I wouldn’t say Interface 1. You are describing the whole feature
Change your example where you submit J1 and J2 before submitted J3 with the dependency. While this will work, it is not how we want to tell users to submit them. If you submit J1 and J2 and then submit the dependent job J3, it’s possible that J1 and J2 start running before you submit J3 to tie them all together. You should submit J1, then J2 with a runone dependency on J1, and then J3 with a runone dependency on J1.
Can you use an ‘on’ dependency on J1 to hold it until all the dependent jobs are submitted?
Say the reason why you hold the jobs instead of immediately delete them. Currently you have to kind of infer from the later bullet about when you requeue the job.
I wouldn’t use the abort record in the accounting log. I’d use the normal D record for delete. Just add another key-value pair on the line saying dependency=runone:9.centos or something like that. We can document that that means the job was deleted due to 9.centos completing. Your message is a little wordy for the accounting log. The accounting log should be more computer-parsing friendly.
I wouldn’t reject a job if its runone dependency is already running. I’d accept it and immediately put a system hold on it. If the running job is requeued, we want the entire dependency chain available to rerun.
Say what happens if the admin releases the system hold on one of the jobs. I expect it’ll be the same as if an admin releases the system hold on any other dependent job. The hold will be released and the job is available to be run.
I am not sure if we can do that, the reason being that ‘on’ dependency by definition is released after “count dependencies on other jobs have been satisfied”. This would mean that a job submitted with “on=4” would mean that 4 jobs would have to run before this dependency is released. Since this case is about “runone” dependency that means “on” dependency will never be met (if count is more than 1).
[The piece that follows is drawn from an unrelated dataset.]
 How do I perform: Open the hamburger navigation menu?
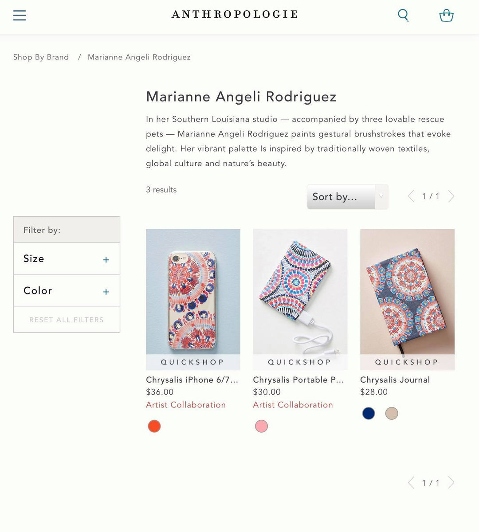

Maybe we do not want users to use “on” dependency because the purpose of this change is to run the jobs sooner. If the first job that they submit itself starts running then they don’t really have to submit more jobs. If I introduce a hold on the job unless the dependencies are met they we are essentially delaying the job startup.
Done
Actually this is not a new accounting log message. This is the exact same message and event that we use when we release the dependency and remove the dependent job. I am not sure changing this message is the right thing to do.
I agree, it would be better to accept the job. I’ve made this change
The way I understand the ‘on’ dependency is it a convenience feature (someone correct me if I am wrong). You submit one job with on=4. This will hold the job until you add 4 other dependent jobs to that one and then it’ll remove all the holds at one time. There is no reason you can’t do the same thing with holds, but it is just annoying. The main use of it now is with the before dependencies. You submit one job with an ‘on’ dependency and then submit a number of jobs that run before it.
The way I was thinking was just the convenience of it all. You submit on=4 and you submit all 4 jobs before the dependencies are released from all of them. Since we are thinking of them as a unit, this would allow them to be submitted as a unit.
Once again, it is a convenience feature, so it is not necessary.
Interesting. Since this is the same record used for other dependencies, we should use it for this one.